=== AIM OF THE EXERCISE ===
Filter task. Return each line of the material that holds the string "урожай".

=== DATA FOR THE TASK ===

+---+

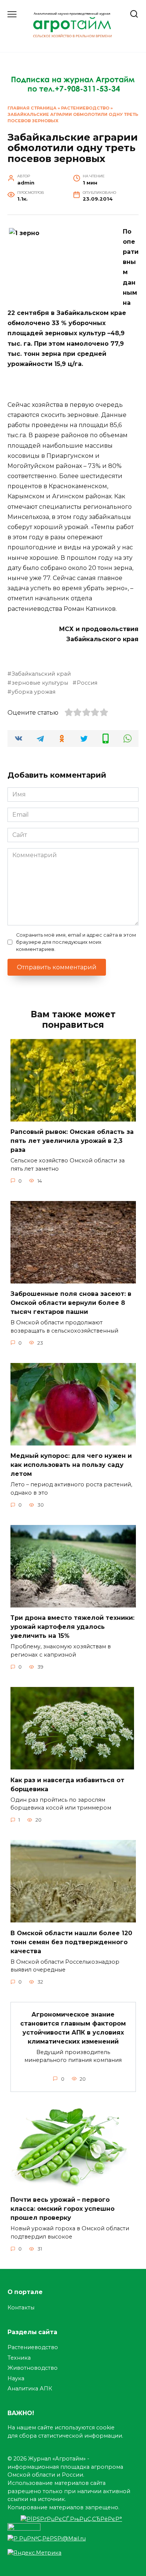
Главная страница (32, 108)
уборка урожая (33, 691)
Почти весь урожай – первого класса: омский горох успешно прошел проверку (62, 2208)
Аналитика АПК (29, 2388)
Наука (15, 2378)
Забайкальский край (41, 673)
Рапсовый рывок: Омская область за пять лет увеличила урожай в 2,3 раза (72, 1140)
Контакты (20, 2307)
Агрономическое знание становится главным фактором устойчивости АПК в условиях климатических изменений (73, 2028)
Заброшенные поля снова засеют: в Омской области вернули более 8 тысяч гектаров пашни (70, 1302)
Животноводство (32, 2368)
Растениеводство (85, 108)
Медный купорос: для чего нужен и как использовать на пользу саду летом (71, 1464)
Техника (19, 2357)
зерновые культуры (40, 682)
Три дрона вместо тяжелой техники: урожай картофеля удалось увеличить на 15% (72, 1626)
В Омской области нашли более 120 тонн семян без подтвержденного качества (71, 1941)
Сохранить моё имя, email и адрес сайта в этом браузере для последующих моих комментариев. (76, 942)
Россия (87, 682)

+---+

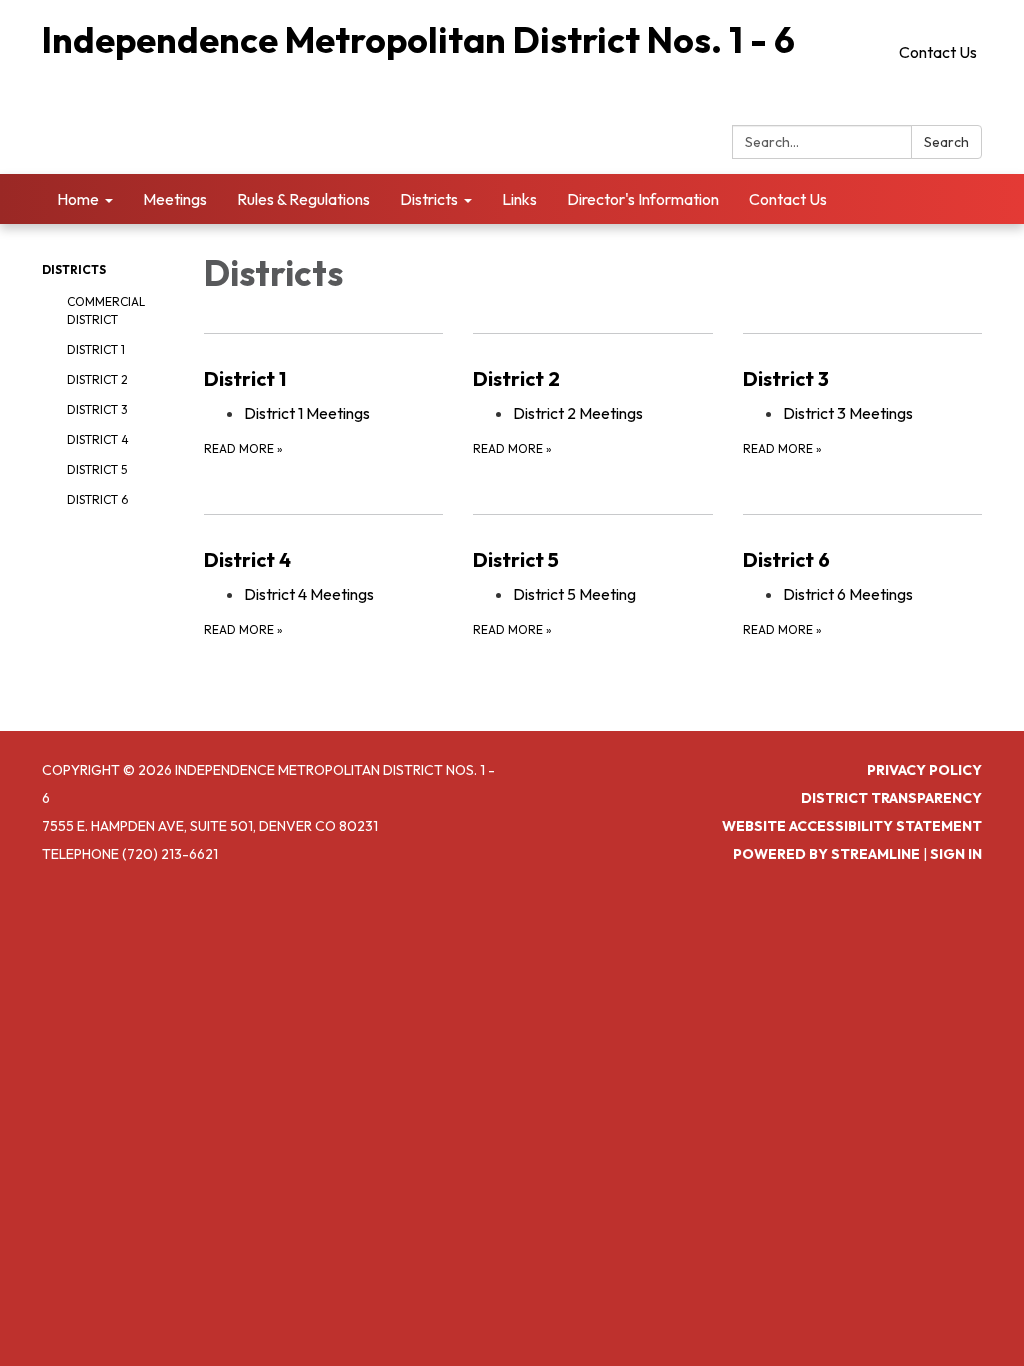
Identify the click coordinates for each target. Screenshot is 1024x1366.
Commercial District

+---+

=== TASK SOLUTION ===
Почти весь урожай – первого класса: омский горох успешно прошел проверку (62, 2208)
Рапсовый рывок: Омская область за пять лет увеличила урожай в 2,3 раза (72, 1140)
Три дрона вместо тяжелой техники: урожай картофеля удалось увеличить на 15% (72, 1626)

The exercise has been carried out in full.